There has been some talk recently in right wing circles of “demographic winter” (a book review here goes into that). Although that line of thinking is concerned with international political consequences of demographics that may affect Europe even more than the United States, there is still a big demographic shift going on here. As a whole, middle class (and above) people have fewer kids (and the increased social acceptability of LGBT lives is a factor), while people live longer. (It should be born in mind that the average life span is also rising because of lower infant mortality; there have always been some people who live a full century or more.) That would be great if all the elderly were like those select centenarians on Barbara Walters 's recent special “Live to Be 150,” but in fact many people, especially women, are living for years in frail and disabled condition in old age when they would have passed away soon earlier. Part of the problem is that medicine can keep people alive longer, and physicians feel pressured to prolong life for its own sake. At the same time, lifestyle changes (diet – “underfeeding – that fast food trip again!” -- and exercise) have not protected the current elderly as much as they may for future generations of elderly. The result is that adults who have never had their own children can be faced with long periods of eldercare, not so much (or not only) the financial issues but also the issues of emotional connectivity with elders who do not understand today’s individualistic culture. Think about the 50s movie “Marty”. In earlier eras, the unmarried (especially women) were expected to hang close to home to care for aging blood relatives (not always parents) but typically they did not live as long because medicine could not prolong their lives then. I cover some television programs on aging (including Barbara Walters as well as PBS’s “Caring for your Parents”) on my TV blog, April 2008, between April 1 and April 9, here.
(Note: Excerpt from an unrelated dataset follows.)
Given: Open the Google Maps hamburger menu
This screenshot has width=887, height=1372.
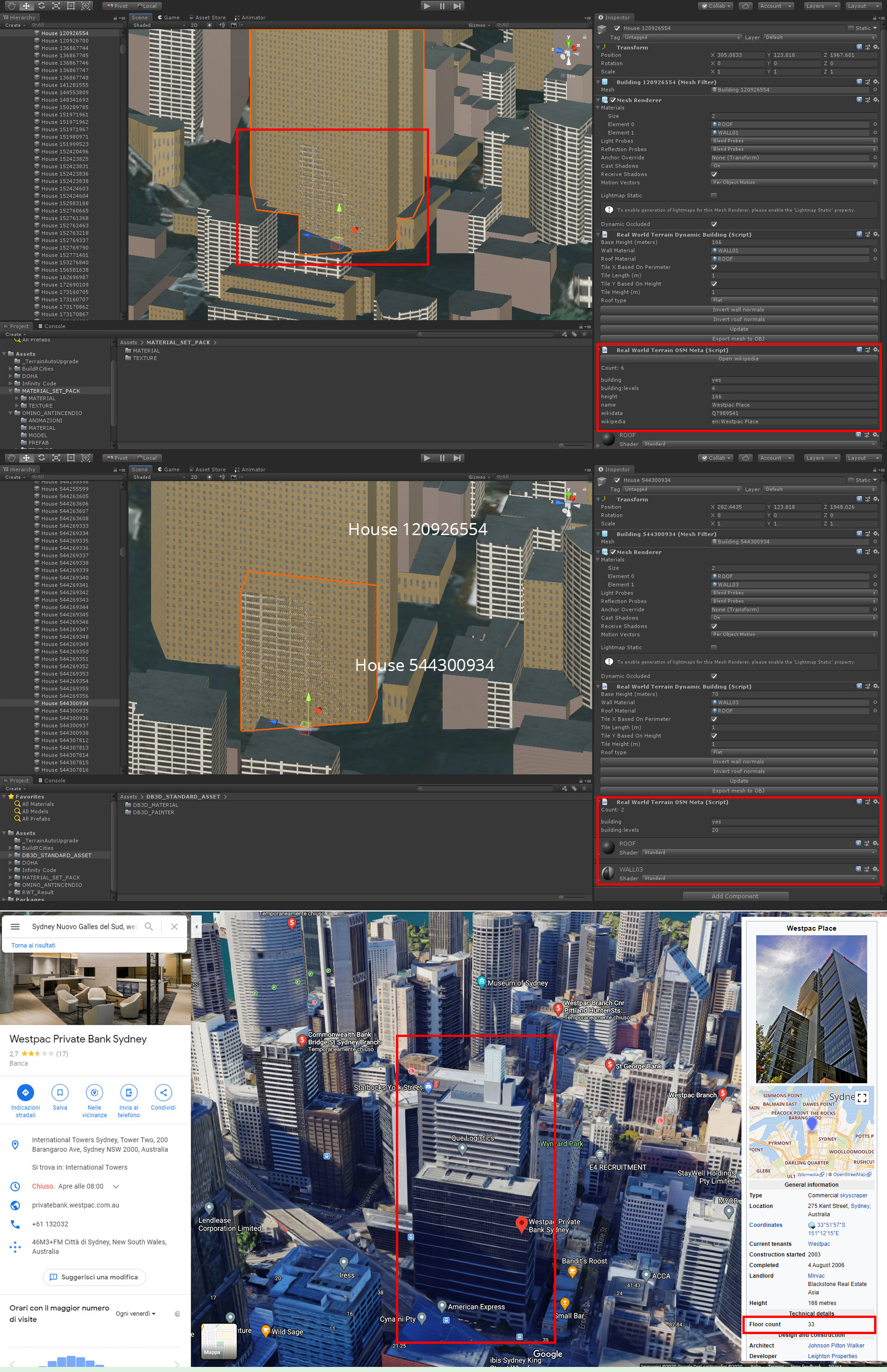Looking at the screenshot, I should pos(16,926).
The eldercare issue also challenges our ages old equivalence between sexuality and responsibility for others. It’s no longer true that responsibility to provide for someone else besides oneself occurs because of an act of (heterosexual) sexual intercourse conceiving a child. One can exist without the other, “in either direction.” In fact, it never really was true, That confounds the way we think about “public morality.”
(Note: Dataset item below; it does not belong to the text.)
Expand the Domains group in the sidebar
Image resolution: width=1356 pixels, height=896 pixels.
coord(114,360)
The workplace also figures into this. In the United States, we do have a mandatory provision for unpaid family leave, which would cover eldercare (parents) as well as child care and maternity / paternity. In many European countries there is mandatory paid leave, and we’ve never figured out how they make it work. (And the Euro is doing a lot better than the dollar now, as even the Fed notices.) But, at a psychological level, going to bat for parents in the workplace is testy for someone who did not have his own children.

One legal fact that most columnists miss is that around 28 states have “filial responsibility laws” or “poor laws” which can compel adult children to provide for indigent parents (who would otherwise use Medicaid, even when there is no pre-inheritance look back). On this blog, my coverage of that issue appears with the label below.
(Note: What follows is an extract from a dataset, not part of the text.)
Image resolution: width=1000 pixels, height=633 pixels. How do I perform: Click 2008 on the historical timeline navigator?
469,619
Long term care insurance is, of course, relates to this discussion. But one problem is that long term care insurance does not always kick in when it needs to. If people are expected to save for possibly mandatory eldercare responsibilities, maybe there should exist pre-tax accounts for this purpose built into our tax policy. Another problem is that Medicare far from covers all elder medical expenses (the famous "doughnut hole" in Part D).

All three major presidential candidates are missing the boat on this issue.